■ Input material
---

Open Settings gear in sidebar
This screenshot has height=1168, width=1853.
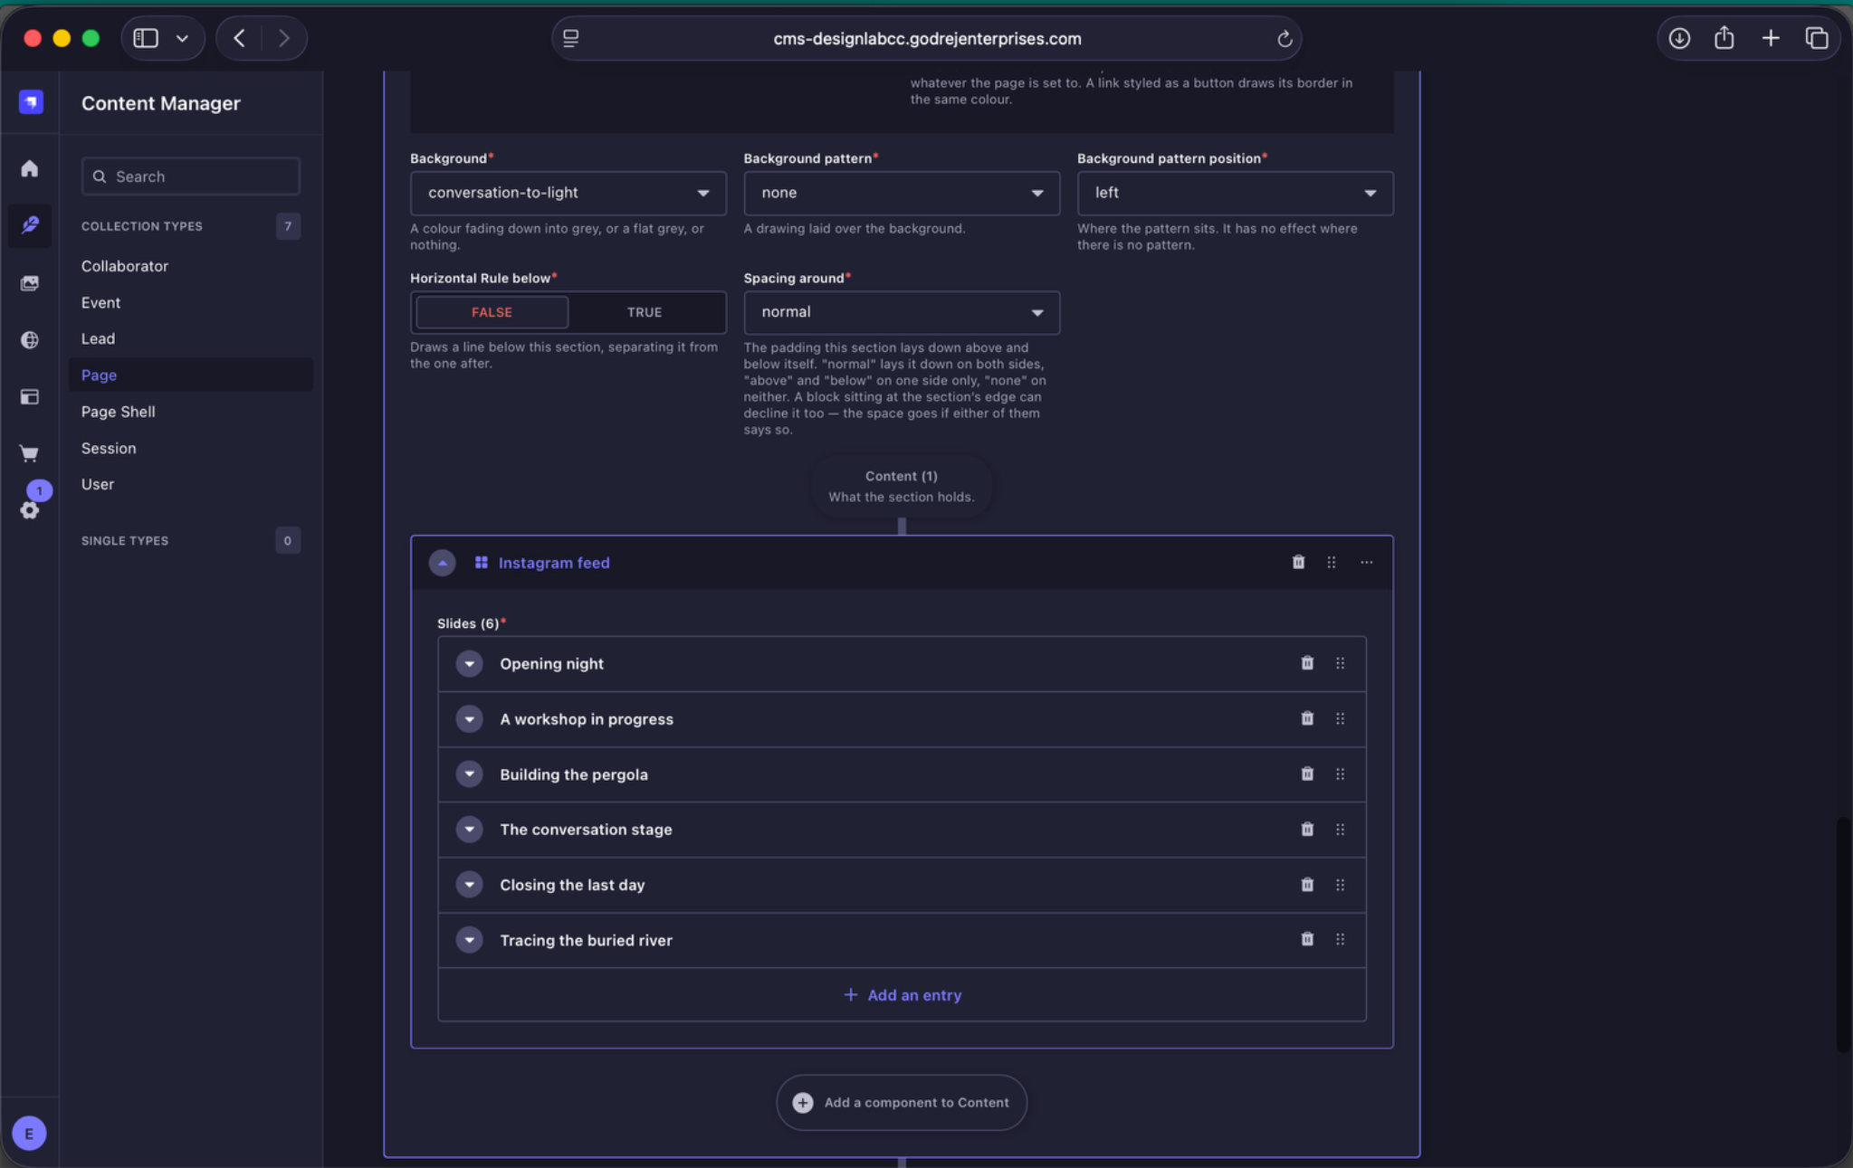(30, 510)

---

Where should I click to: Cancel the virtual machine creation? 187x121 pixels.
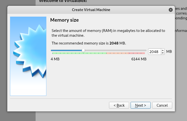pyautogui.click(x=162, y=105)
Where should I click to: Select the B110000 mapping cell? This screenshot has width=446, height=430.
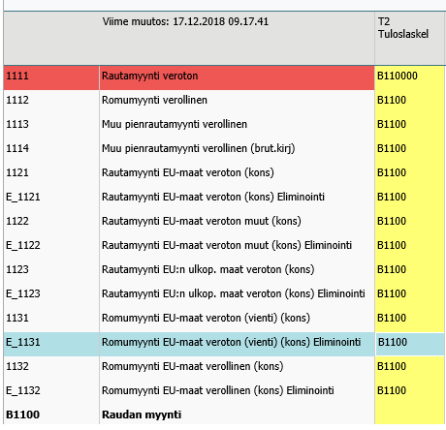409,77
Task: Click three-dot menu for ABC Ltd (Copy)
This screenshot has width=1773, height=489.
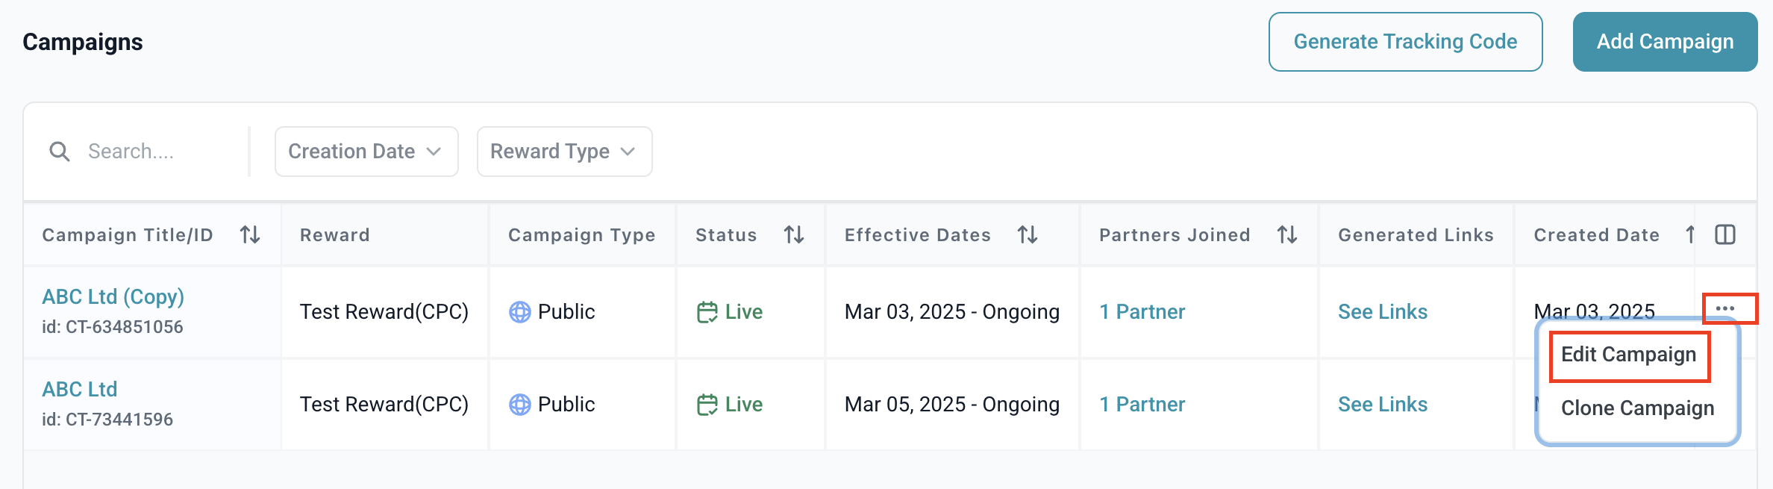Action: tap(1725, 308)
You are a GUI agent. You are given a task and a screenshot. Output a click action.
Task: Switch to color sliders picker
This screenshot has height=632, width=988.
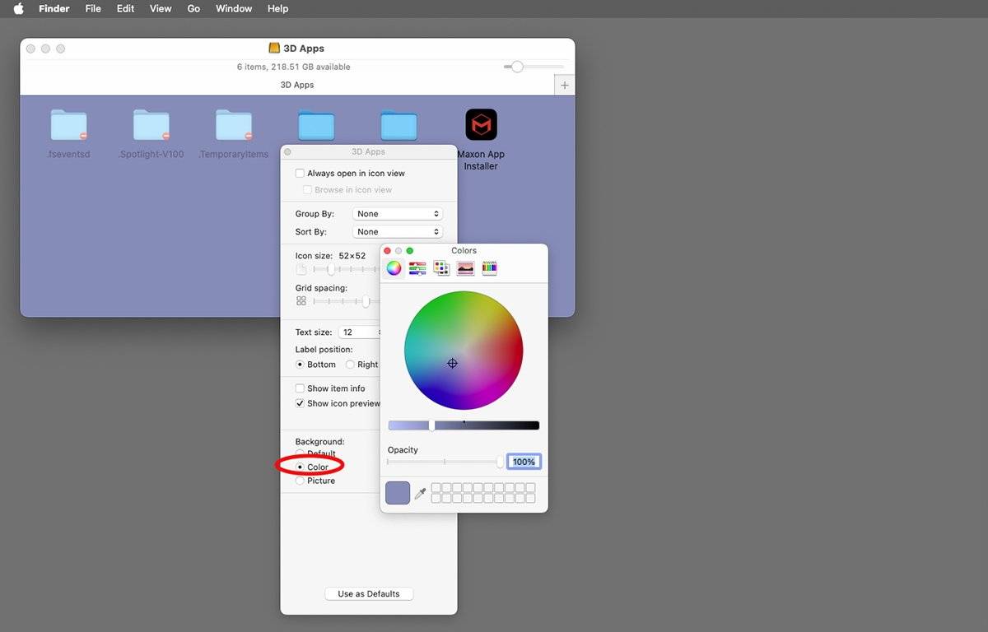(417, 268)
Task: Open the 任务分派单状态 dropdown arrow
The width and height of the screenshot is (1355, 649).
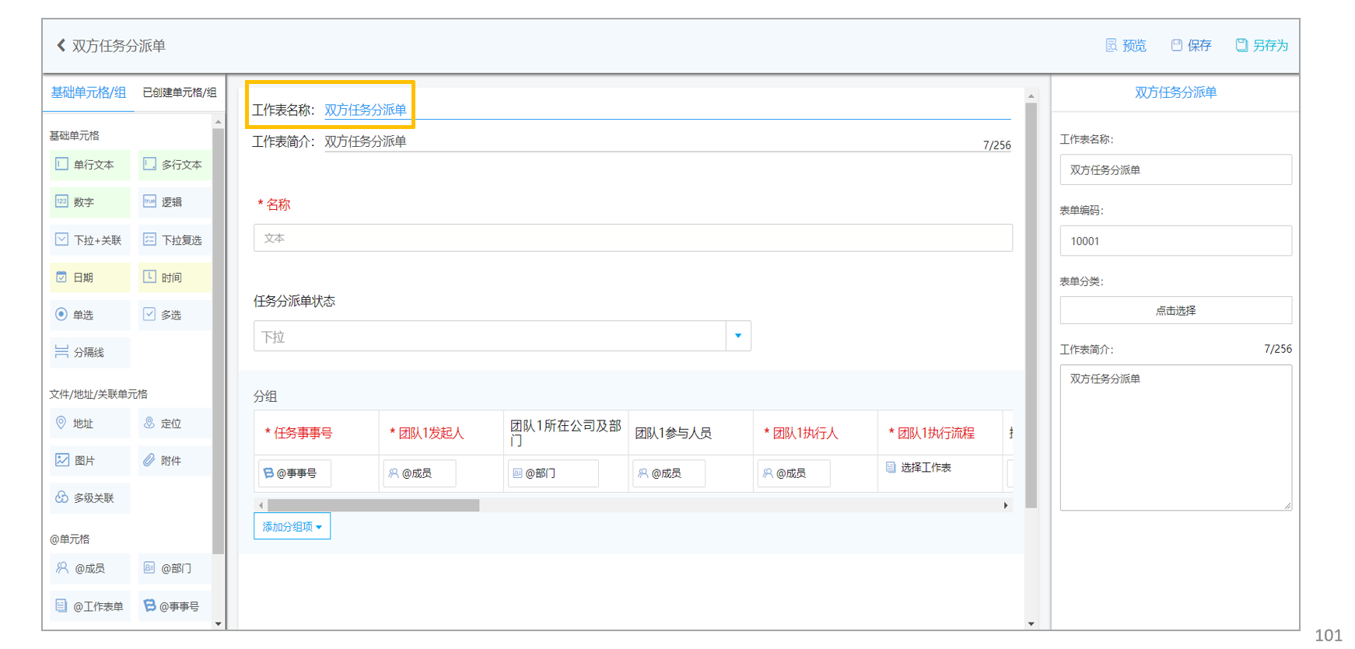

---

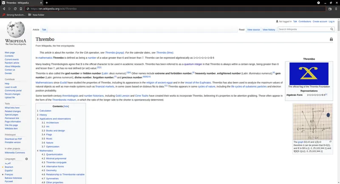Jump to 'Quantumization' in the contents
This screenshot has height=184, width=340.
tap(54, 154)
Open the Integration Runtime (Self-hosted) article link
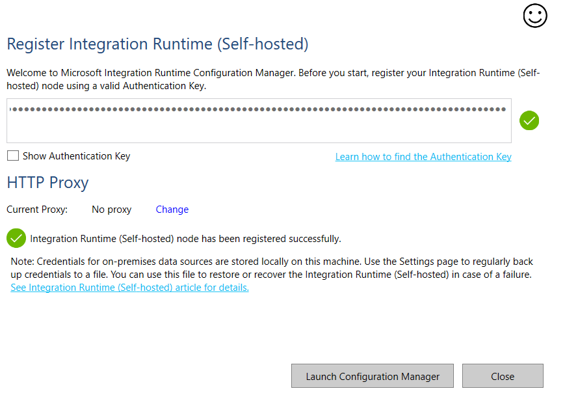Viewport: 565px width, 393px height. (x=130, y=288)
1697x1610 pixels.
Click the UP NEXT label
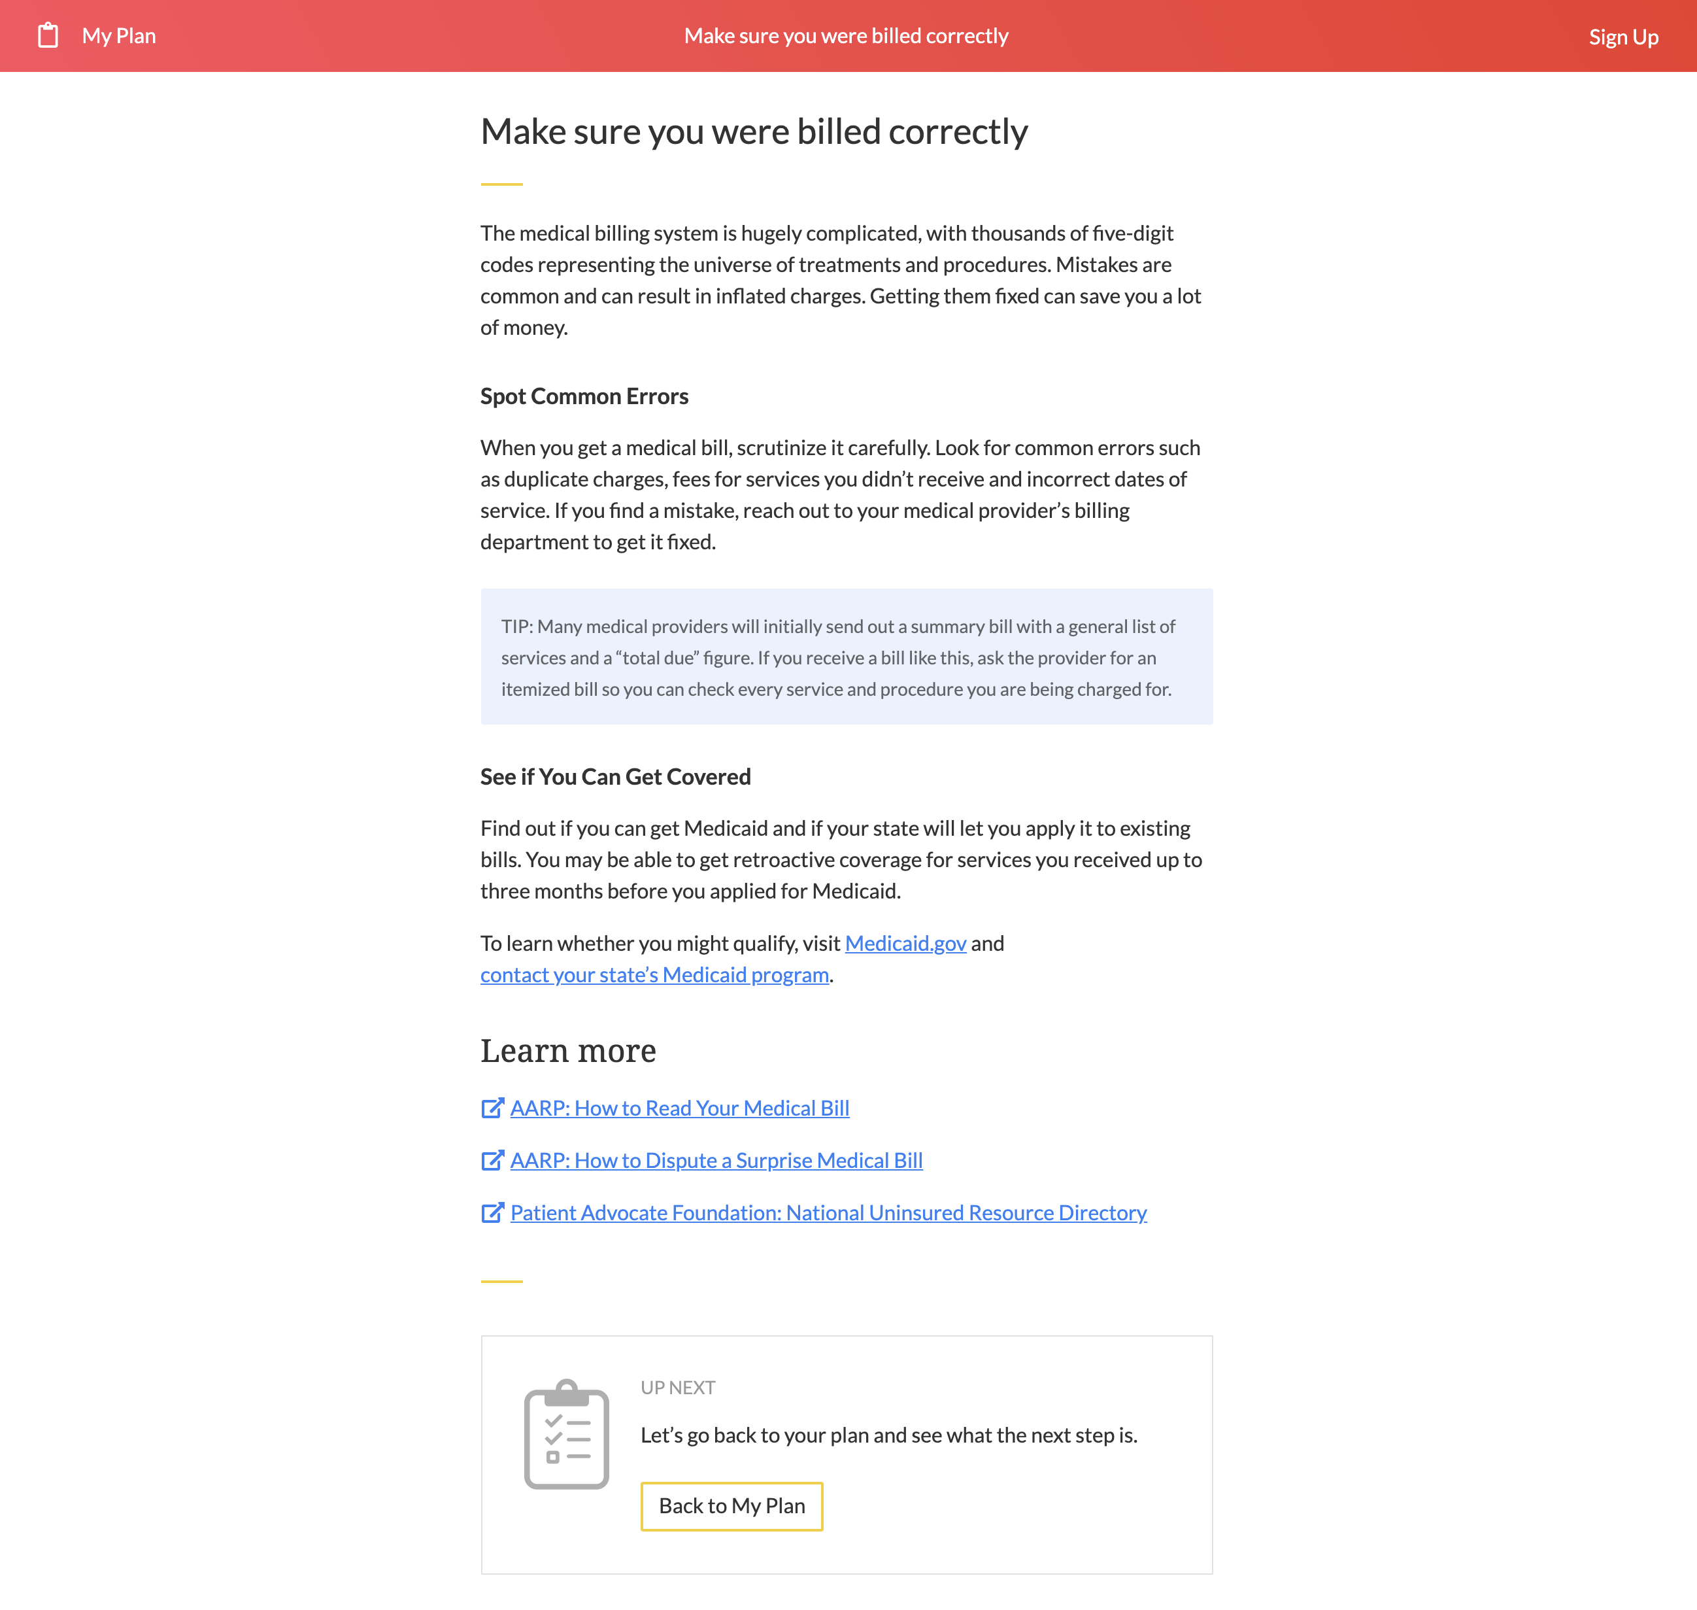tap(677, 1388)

---

■ What is asked
Reproduce the listing above verbatim, from the line with "Open the Integration" up to and including the line with "tap(677, 1388)", leaving out the pictures.

■ Solved exercise
Open the Integration Runtime (Self-hosted) article link
Viewport: 565px width, 393px height. (x=130, y=288)
1697x1610 pixels.
Click the UP NEXT label
tap(677, 1388)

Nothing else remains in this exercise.